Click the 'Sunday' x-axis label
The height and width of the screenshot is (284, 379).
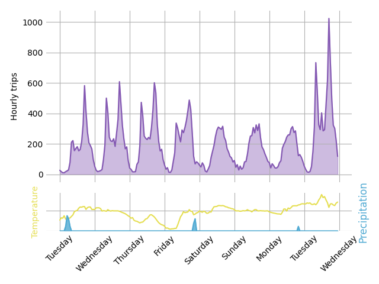235,247
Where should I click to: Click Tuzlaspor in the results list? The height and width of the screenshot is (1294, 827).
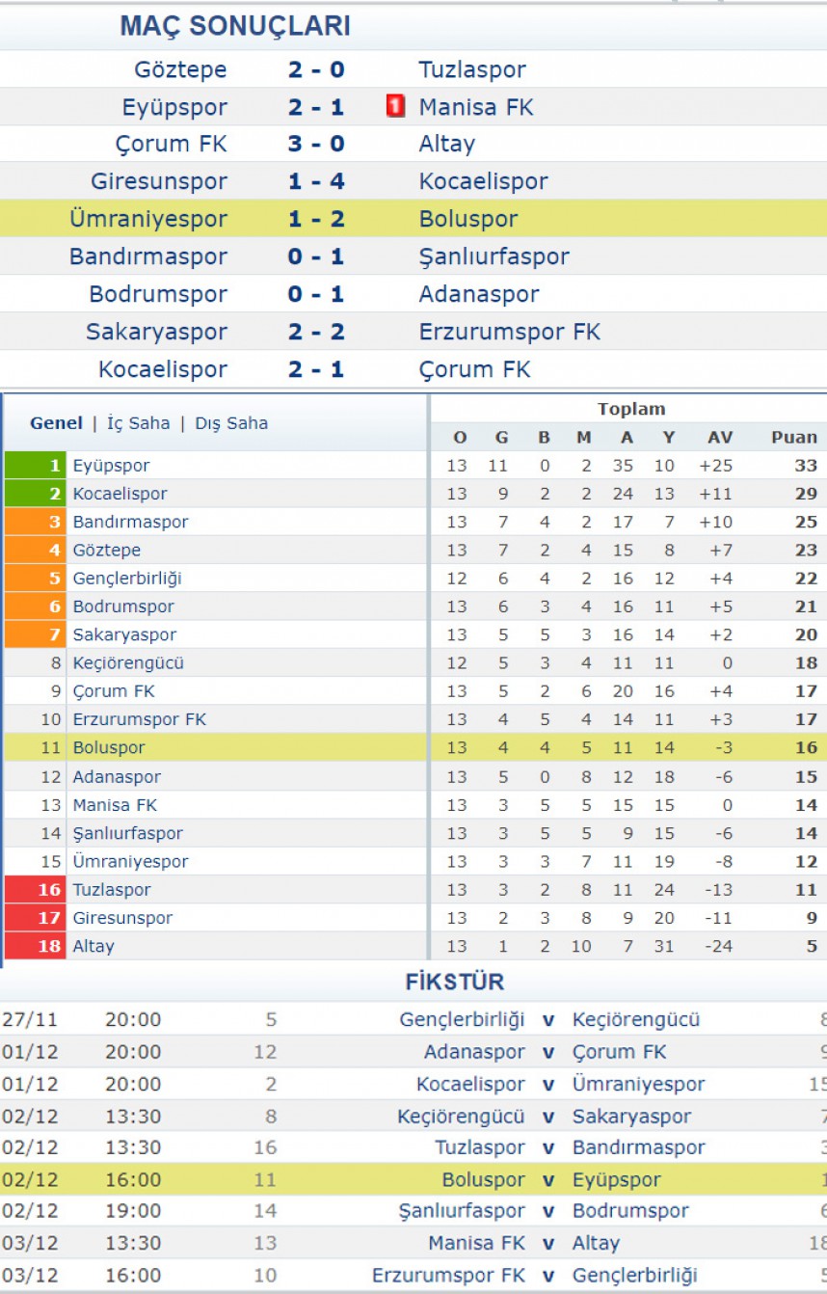click(472, 69)
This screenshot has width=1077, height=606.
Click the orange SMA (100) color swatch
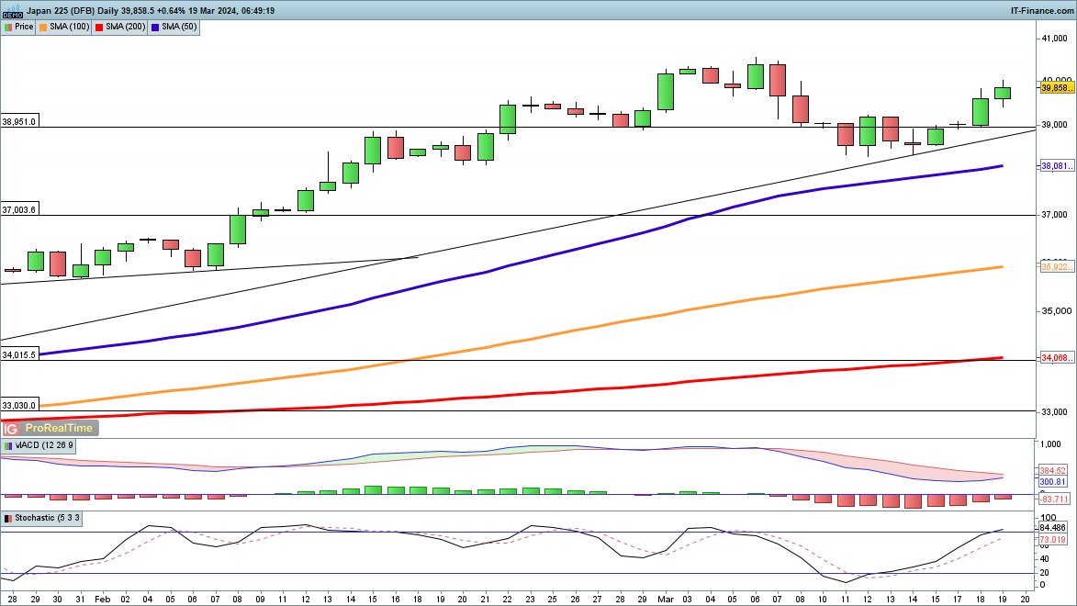pos(44,27)
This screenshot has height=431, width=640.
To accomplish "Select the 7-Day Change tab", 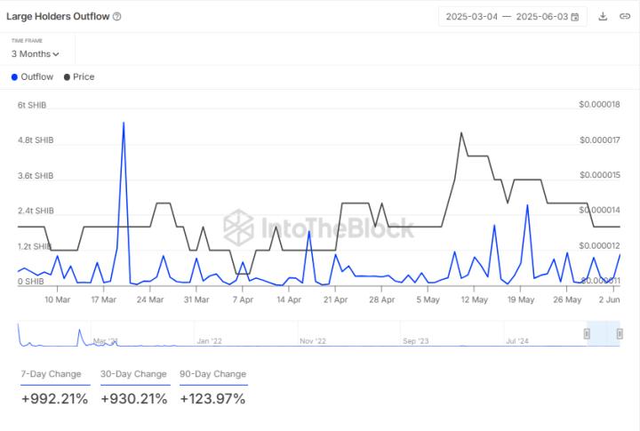I will (x=51, y=374).
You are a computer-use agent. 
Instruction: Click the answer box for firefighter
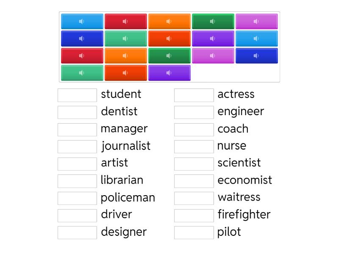(194, 215)
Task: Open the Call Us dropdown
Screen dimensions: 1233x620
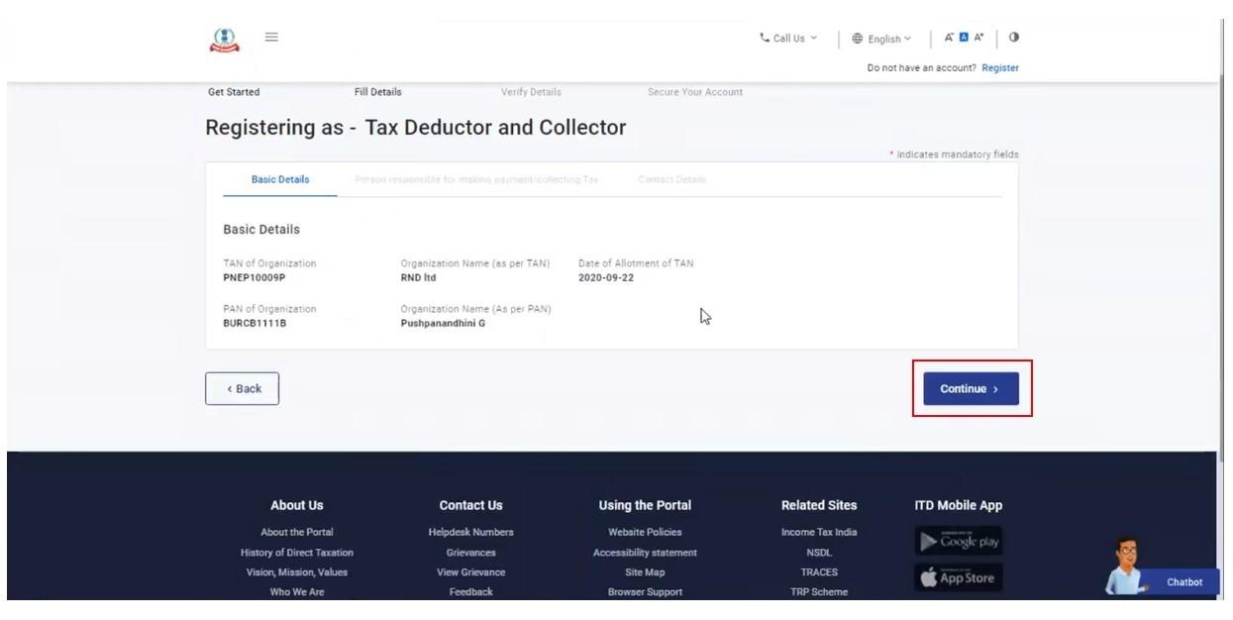Action: click(790, 37)
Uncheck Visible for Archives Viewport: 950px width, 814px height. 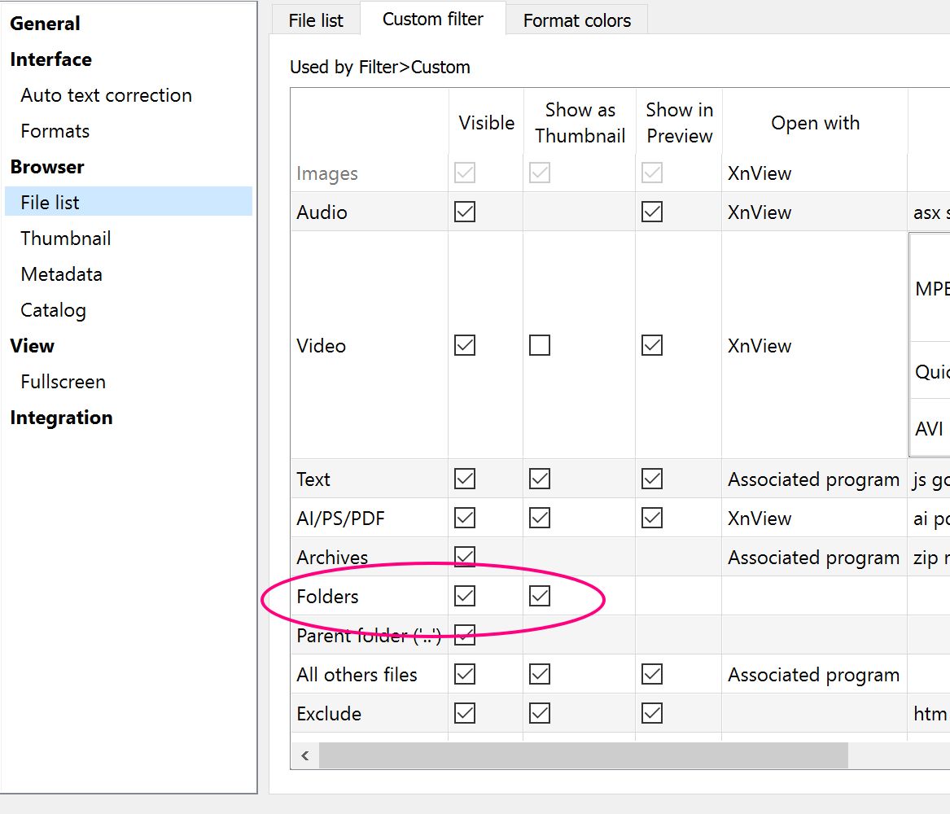(465, 558)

———

## INSTRUCTIONS TO FOLLOW
Note how many lines in the data above contain "This", then state that number alone.

## RESPONSE
2